== Aim of the exercise ==
From the line containing "Instruction: Click the" to the last line of the data below, copy everything exactly and nothing else; pictures stay out.
________________________
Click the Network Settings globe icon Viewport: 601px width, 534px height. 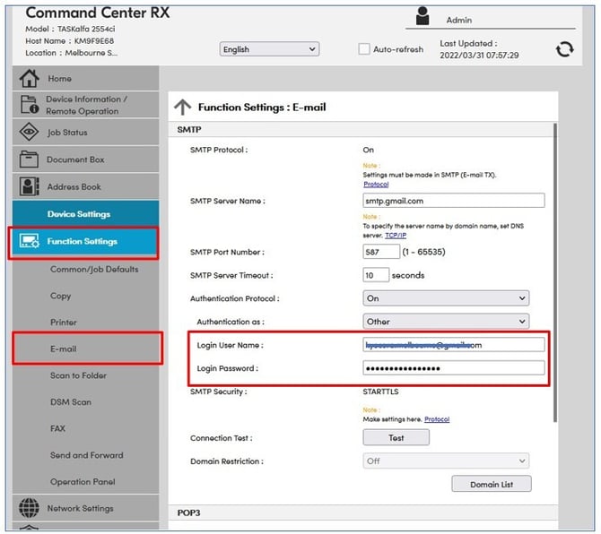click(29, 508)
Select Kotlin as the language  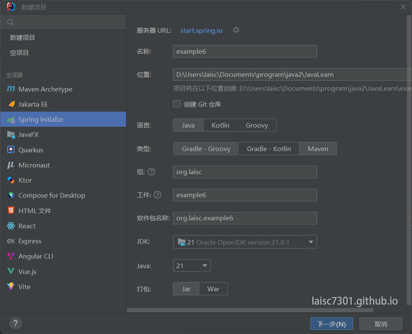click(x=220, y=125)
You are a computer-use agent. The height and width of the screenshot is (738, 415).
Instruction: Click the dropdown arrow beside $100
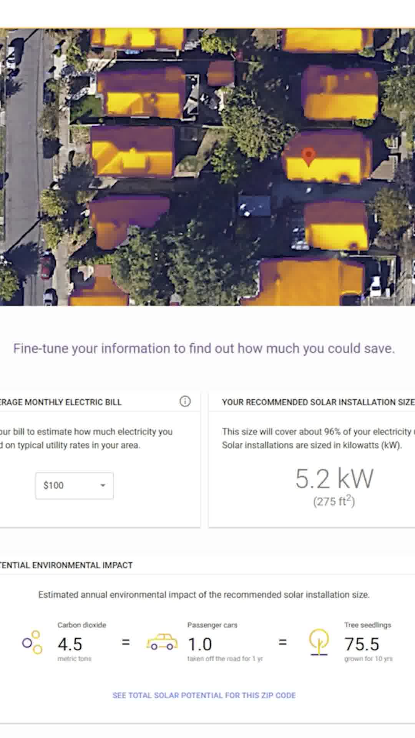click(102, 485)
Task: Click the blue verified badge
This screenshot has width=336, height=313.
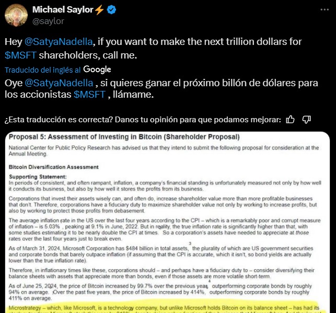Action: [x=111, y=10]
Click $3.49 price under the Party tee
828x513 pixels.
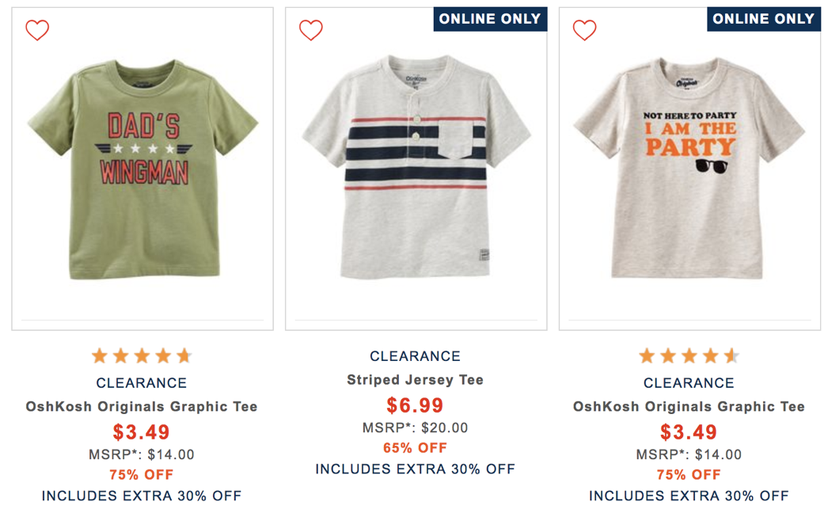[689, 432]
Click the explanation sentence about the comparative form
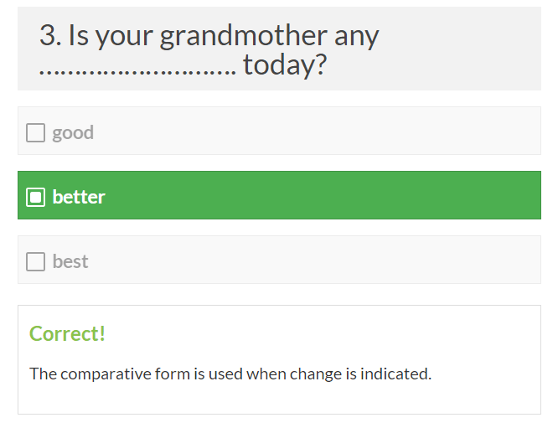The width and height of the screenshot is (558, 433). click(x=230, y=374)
________________________
== Solved exercise ==
Instruction: Click the dropdown arrow beside $100
click(102, 485)
Task: Click the blue verified badge
This screenshot has width=336, height=313.
Action: [x=111, y=10]
Click $3.49 price under the Party tee
828x513 pixels.
[689, 432]
Click the explanation sentence about the comparative form
The width and height of the screenshot is (558, 433). click(x=230, y=374)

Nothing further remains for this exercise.